Не только живые, но и мертвые лица «говорят» у него. Лицо маленькой княгини и в гробу было то же, как у живой: «Ах, что вы со мной сделали?» все говорило оно.
И глаза животных «говорят». Когда, во время скачек, лошадь Вронского, переломив себе спинной хребет, упала и он, желая поднять ее, ударил каблуком в живот, «она не двигалась, а, уткнув храп в землю, только смотрела на хозяина своим говорящим взглядом». Этот взгляд зверя выразительнее всех человеческих слов.

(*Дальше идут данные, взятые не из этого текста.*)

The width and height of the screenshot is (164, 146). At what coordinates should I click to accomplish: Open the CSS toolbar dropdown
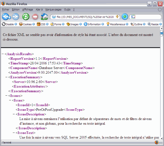click(x=43, y=24)
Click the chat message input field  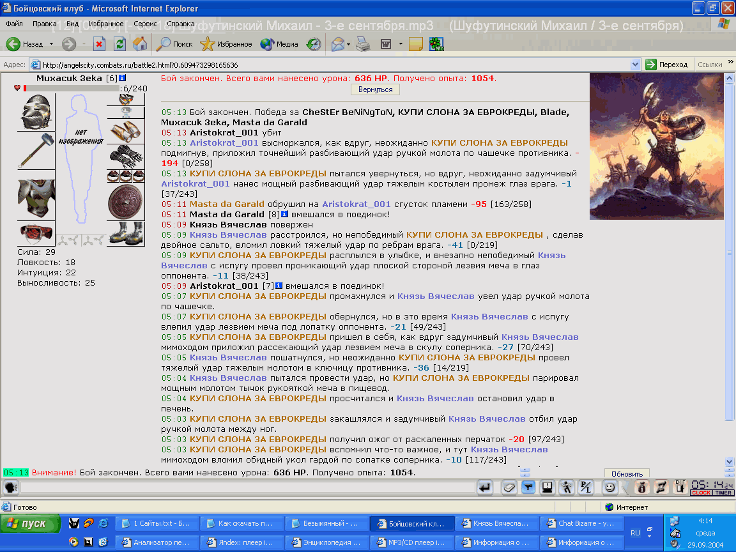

Посредством движений тела изображает он такую неуловимую особенность ощущения, как лад музыки, песни: «Барабанщик-запевала строго оглянул солдат-песенников и зажмурился. Потом, убедившись, что все глаза устремлены на него, он как будто осторожно приподнял обеими руками какую-то невидимую, драгоценную вещь над головой, подержал ее так несколько секунд и вдруг отчаянно бросил ее: „Ах, вы, сени мои, сени! Сени новые мои“, — подхватили двадцать голосов».
По тому же способу, переводя самые отвлеченные от тела, внутренние состояния на язык наглядных, внешних телесных движений, передает он чувство духовного бессилия, которое овладело Наполеоном после Бородинского сражения: «Это было как во сне, когда человеку представляется наступающий на него злодей, и человек во сне размахнулся и ударил своего злодея с тем страшным усилием, которое, он знает, должно уничтожить его, и чувствуется, что рука его, бессильная и мягкая, падает, как тряпка».
Ему одинаково послушны и первозданные стихийные громады, и рассеянные в нашей внутренней атмосфере, как пыль, легчайшие молекулы, атомы чувств. Та же рука, которая двигает горами, управляет и этими атомами. И может быть, второе изумительнее первого. Оставляя в стороне все общее, литературно-условное, искусственное, отыскивает он во всех ощущениях самое частное, личное, особенное, как бы тончайшие жала их, и оттачивает, заостряет эти жала до остроты почти болезненной, так что они пронзают, впиваются как иглы, и мы уже никогда не будем в состоянии отделаться от них: особенность его ощущений навеки сделается нашею особенностью, мы будем чувствовать, как он, не только пока его читаем, но и после, когда вернемся в действительную жизнь. Можно сказать, что нервная впечатлительность людей, читавших произведение Л. Толстого, становится несколько иною, чем до этого чтения.